== WORK REQUIRED ==
Copy each line from the entries that the word "agent" appears in.

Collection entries
# # # # #

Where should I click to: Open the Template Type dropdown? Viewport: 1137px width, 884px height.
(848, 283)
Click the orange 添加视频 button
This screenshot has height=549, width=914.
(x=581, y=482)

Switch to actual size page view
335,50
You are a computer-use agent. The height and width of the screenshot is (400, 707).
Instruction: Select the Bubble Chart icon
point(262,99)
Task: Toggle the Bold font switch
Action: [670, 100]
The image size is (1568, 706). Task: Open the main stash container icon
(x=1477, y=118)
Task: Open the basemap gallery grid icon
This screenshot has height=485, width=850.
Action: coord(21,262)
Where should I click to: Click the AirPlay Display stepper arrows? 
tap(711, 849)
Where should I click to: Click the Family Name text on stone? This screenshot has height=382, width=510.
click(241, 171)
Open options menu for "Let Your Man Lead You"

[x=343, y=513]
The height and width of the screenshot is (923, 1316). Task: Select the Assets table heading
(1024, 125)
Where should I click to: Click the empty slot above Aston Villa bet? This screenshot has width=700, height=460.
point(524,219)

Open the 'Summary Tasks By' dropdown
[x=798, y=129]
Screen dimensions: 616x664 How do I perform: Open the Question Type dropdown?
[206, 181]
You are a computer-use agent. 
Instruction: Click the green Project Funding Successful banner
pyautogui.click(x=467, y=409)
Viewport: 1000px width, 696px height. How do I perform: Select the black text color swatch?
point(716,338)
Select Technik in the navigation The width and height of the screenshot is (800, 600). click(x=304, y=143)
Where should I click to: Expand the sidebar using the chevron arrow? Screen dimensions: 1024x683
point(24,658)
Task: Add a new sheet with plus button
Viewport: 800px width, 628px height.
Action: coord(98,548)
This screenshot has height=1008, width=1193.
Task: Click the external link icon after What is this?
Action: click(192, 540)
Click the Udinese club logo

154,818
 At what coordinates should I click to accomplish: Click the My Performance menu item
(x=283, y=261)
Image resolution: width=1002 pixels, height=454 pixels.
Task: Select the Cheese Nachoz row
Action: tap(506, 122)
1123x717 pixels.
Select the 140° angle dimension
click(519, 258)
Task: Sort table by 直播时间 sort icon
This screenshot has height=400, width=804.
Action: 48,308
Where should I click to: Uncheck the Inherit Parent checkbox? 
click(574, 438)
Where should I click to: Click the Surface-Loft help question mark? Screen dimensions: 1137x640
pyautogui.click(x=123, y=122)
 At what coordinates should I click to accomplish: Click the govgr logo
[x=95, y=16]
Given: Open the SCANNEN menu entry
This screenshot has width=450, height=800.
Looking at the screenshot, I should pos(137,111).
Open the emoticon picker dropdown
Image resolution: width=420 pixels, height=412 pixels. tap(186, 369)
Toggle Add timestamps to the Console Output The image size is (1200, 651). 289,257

# # # # #

== SOLUTION ==
You are a computer-use agent. The height and width of the screenshot is (400, 707).
You are a computer-use agent. 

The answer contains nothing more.